Наталья бережно кладёт цветок на лавчонку у входа в дом. Она бы и вовсе не выпускала его из рук, но нужно вытащить из погреба огромный чугунный чан, чёрный, жирный. Этому чану уже несколько сотен лет, и его никогда не мыли – нельзя, иначе вся чудесная сила из него уйдёт. Поэтому чан внутри меньше, чем должен быть – по его стенкам струится причудливая вязь, толстая, рельефная. Она за столетия наросла сама. Каждое сваренное в чане зелье оставляло свой след, отдавала самую каплю силы, но её хватало, и вязь всё разрасталась, жадно впитывая чары. Иногда Беларусь думала, что эта вязь живая. Живая, опасная, прожорливая. Сунь руку в чан – и останешься без неё.
Беларусь выволакивает чан на середину поляны. Ручки его неровные, такие же грязные, как всё остальное, и Наталья чувствует, как сдираются в кровь ладони.
Наконец она выплёскивает в чан чуть тёплую речную воду из кувшина и замирает. Она стоит какое-то время неподвижно, снова прижимает к груди цветок. Теперь она знает, что темнота не из окон струится, а из чана. Выползает из него, цепляясь длинными пальцами за края, за изодранное платье Арловской, за её волосы, и оседает на плечах, будто коромысло.
Рука Беларуси дрожит, когда она протягивает её к чёрной пасти чана. Она так сильно сжала стебель цветка, что по запястью потекла капля зелёного сока. Наталья тяжело сглатывает и начинает шептать.
– Я зачарую вадою рачною, – голос её дрожит так же, как рука, шёпот совсем тихий, Наталья едва шевелит губами. – Вада бурліся, зелле варыся. Трава-чарова… – Беларусь чувствует, как сильно побледнела, как из неё тонким ручейком перетекает в цветок что-то… что-то очень важное, наверняка ужасно важное – и незаметное, то, о чём никто никогда не задумывается, но без чего человек не смог бы жить. Или не был бы человеком.
Арловская снова сглатывает. Она замолчала – язык не слушается, не желает ворочаться во рту, он будто распух и стал свинцовым.
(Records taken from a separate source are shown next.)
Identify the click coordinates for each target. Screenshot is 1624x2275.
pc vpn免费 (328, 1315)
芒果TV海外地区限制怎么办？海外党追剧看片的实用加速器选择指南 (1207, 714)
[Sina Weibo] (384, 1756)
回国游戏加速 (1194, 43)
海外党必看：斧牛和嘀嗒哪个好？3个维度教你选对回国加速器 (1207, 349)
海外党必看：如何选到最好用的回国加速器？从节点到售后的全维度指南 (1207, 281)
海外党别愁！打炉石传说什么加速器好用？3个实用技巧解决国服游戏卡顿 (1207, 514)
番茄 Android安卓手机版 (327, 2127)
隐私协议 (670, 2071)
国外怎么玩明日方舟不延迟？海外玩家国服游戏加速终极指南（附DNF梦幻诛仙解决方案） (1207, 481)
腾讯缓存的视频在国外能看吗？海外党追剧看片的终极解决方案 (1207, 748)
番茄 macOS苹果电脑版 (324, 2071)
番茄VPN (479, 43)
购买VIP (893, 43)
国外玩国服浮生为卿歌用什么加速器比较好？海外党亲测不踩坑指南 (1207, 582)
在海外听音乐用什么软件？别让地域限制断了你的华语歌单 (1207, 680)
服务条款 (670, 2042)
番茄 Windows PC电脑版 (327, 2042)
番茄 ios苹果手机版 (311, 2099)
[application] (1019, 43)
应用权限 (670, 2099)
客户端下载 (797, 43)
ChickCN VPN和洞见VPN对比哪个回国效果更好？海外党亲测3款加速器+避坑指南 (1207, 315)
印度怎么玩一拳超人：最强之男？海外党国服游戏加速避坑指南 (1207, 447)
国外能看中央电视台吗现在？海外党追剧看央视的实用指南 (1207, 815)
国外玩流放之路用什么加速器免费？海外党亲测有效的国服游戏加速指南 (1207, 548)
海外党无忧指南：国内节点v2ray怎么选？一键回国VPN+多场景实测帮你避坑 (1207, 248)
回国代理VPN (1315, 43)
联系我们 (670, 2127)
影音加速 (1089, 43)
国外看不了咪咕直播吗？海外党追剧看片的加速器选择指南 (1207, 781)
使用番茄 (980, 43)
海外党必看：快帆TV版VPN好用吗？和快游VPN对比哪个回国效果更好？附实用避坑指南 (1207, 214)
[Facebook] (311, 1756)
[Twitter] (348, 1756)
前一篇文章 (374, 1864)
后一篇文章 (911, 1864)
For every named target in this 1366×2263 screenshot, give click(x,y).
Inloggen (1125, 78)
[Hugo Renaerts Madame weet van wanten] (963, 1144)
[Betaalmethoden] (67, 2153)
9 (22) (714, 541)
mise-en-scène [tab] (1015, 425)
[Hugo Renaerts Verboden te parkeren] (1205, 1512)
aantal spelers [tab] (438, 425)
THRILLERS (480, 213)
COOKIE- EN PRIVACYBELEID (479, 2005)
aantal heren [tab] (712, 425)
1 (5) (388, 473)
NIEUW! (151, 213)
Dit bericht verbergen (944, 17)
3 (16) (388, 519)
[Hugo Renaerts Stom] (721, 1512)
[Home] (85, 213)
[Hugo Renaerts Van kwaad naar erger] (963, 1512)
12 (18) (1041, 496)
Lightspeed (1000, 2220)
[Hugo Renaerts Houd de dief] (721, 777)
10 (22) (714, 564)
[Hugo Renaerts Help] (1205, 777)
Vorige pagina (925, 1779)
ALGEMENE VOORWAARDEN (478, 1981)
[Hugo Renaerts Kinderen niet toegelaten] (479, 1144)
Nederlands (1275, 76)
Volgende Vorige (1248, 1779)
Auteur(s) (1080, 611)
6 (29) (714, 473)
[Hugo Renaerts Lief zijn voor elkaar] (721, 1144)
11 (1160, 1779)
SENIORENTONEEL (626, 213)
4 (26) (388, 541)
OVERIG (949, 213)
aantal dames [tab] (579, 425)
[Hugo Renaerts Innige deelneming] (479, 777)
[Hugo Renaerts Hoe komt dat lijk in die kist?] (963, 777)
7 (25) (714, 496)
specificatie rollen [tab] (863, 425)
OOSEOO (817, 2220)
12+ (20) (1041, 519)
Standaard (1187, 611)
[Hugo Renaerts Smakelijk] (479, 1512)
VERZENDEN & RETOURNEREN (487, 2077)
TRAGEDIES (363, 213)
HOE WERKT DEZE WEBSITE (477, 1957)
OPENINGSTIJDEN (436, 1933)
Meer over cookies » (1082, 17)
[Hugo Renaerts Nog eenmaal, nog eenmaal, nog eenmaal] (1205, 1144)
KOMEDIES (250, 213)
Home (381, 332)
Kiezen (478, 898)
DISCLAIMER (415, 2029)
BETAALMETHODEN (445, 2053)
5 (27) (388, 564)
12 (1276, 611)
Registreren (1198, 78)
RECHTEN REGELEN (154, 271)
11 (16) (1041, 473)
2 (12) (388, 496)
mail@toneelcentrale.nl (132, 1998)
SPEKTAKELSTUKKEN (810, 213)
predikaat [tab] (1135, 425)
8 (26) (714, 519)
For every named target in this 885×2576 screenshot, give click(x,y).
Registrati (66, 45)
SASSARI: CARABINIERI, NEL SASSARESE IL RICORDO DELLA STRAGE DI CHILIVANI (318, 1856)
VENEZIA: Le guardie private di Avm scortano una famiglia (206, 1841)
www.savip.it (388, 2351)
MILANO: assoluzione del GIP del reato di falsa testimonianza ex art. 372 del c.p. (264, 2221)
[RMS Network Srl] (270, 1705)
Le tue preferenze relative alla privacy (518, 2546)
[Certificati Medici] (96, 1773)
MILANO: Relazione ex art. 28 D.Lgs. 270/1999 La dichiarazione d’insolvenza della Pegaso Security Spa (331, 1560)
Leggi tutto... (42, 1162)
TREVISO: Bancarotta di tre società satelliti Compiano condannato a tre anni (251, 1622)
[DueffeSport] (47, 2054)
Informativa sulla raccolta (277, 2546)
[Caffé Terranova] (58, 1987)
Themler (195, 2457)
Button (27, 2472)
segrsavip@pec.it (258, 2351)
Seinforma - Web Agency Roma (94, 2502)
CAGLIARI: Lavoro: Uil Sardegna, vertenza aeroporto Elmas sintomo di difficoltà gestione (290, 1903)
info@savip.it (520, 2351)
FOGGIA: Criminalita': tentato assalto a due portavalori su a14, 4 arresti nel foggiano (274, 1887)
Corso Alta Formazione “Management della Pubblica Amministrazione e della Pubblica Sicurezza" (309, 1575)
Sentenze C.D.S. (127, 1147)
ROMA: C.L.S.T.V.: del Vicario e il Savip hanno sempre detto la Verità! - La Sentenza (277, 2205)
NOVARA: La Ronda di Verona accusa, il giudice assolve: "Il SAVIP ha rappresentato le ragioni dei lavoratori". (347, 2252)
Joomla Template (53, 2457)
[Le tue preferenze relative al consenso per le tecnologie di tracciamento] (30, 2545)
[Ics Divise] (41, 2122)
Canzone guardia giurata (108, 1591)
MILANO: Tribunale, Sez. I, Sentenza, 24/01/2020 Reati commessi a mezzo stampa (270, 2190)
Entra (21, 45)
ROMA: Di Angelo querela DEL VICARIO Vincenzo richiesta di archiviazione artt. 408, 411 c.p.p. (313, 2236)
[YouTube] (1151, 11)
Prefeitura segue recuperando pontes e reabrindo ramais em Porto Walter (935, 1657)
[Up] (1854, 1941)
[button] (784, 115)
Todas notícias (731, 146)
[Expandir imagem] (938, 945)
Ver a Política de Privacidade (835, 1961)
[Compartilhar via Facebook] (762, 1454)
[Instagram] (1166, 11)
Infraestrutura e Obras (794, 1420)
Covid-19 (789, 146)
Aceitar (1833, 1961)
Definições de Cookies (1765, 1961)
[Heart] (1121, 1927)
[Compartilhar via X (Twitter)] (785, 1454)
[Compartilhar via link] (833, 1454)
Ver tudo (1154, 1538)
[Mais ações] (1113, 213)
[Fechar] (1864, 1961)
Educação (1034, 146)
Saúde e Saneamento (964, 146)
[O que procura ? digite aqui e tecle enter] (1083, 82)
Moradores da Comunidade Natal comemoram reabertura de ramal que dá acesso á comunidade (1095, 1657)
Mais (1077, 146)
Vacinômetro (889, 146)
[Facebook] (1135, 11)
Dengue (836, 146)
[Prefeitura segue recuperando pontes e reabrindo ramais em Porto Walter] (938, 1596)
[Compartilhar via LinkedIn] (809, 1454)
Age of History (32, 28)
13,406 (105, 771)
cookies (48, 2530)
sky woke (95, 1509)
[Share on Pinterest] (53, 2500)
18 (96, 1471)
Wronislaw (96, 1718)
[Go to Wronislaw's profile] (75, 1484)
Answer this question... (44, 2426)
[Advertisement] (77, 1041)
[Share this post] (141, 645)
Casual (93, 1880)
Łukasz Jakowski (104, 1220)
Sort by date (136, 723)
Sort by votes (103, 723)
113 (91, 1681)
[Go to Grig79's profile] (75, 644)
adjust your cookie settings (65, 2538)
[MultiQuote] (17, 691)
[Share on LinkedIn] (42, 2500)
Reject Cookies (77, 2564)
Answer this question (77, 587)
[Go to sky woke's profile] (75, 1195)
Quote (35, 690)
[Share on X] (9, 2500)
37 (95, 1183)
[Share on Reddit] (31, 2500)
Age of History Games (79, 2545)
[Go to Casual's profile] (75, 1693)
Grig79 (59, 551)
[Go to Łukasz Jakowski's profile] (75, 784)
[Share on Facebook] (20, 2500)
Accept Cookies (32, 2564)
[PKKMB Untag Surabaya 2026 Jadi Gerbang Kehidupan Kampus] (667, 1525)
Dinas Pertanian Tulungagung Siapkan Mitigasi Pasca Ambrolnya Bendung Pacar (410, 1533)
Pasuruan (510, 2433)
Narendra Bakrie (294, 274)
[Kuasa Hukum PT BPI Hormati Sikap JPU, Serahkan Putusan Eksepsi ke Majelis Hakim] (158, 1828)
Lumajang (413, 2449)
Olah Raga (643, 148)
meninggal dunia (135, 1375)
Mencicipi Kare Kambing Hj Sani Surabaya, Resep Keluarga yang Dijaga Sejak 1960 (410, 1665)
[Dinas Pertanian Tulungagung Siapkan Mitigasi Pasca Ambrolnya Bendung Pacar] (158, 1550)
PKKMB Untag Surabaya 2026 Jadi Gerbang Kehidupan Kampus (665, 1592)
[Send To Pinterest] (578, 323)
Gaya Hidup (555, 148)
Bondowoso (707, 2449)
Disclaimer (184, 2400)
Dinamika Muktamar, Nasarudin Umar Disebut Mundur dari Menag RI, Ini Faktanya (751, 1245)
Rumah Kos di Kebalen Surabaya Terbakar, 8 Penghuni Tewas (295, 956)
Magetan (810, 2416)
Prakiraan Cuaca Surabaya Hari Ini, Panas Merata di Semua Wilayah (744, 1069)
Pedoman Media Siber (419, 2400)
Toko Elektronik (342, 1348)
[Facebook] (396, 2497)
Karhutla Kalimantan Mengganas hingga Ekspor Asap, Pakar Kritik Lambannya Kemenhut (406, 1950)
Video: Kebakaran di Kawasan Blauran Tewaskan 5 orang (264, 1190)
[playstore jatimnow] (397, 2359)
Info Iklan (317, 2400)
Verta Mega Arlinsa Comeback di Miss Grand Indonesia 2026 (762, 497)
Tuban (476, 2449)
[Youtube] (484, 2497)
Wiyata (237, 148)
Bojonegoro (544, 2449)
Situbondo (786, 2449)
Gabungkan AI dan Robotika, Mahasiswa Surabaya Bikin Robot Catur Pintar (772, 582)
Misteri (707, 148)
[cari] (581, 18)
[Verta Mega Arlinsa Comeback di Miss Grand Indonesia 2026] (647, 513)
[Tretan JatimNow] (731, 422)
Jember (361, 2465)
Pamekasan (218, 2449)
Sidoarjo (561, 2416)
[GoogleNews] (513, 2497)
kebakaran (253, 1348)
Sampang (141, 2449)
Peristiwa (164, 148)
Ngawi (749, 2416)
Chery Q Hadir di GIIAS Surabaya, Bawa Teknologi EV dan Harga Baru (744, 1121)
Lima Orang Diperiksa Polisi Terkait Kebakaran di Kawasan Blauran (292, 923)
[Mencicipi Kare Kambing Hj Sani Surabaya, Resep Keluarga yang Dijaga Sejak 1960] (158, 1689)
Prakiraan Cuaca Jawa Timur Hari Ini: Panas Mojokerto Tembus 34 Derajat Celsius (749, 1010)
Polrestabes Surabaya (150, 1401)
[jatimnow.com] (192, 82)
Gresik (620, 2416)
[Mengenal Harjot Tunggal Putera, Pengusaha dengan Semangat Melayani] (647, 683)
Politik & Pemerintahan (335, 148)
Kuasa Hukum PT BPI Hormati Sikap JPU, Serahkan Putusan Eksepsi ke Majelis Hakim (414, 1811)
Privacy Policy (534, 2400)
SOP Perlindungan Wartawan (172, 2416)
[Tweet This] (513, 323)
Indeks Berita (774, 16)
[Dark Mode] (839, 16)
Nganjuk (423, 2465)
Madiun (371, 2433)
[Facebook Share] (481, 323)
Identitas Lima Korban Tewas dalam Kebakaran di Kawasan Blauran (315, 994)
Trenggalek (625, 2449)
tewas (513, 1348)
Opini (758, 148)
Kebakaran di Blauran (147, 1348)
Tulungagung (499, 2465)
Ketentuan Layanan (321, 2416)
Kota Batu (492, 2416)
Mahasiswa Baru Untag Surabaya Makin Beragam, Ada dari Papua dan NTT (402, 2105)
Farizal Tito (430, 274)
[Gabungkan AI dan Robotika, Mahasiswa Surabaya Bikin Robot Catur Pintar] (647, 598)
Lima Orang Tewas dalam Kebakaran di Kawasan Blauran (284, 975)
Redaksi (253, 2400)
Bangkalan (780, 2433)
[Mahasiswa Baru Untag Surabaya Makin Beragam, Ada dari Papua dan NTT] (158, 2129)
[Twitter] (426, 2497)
В висках снова стучит, Наталье кажется, что сердце бьётся у самого горла, в котором стоит ком, который единственный и не позволяет сердцу выпрыгнуть.
Беларусь стискивает зубы и резко вскидывает голову.
– Трава-чарова тут для прыварот, трава-жывіца і для маладзіцы, трава быльнігу для маладога, – голос Натальи крепнет. Она всё уже решила – теперь отступать некуда.
Арловская медленно, осторожно ступает по траве вокруг чана, скользит как привидение в своём белом льняном платье. Она двигается плавно, медленно разводя руки в стороны и чуть покачиваясь, будто молодое деревце на ветру. На самом деле она не знает, как нужно двигаться, не знает, какие жесты делать. И никто никогда не знает. Это не английская магия, где все черточки, и слова, и движения должны быть чёткими и выверенными. Это другое, то, что витает в самом воздухе полей и лесов, то, что клубится утренним туманом над реками. То, что таится в душе у каждого и крепко спит, если не хотеть отчаянно, чтобы это что-то пробудилось. И вытянуло, выпило все силы, исполнив желание взамен.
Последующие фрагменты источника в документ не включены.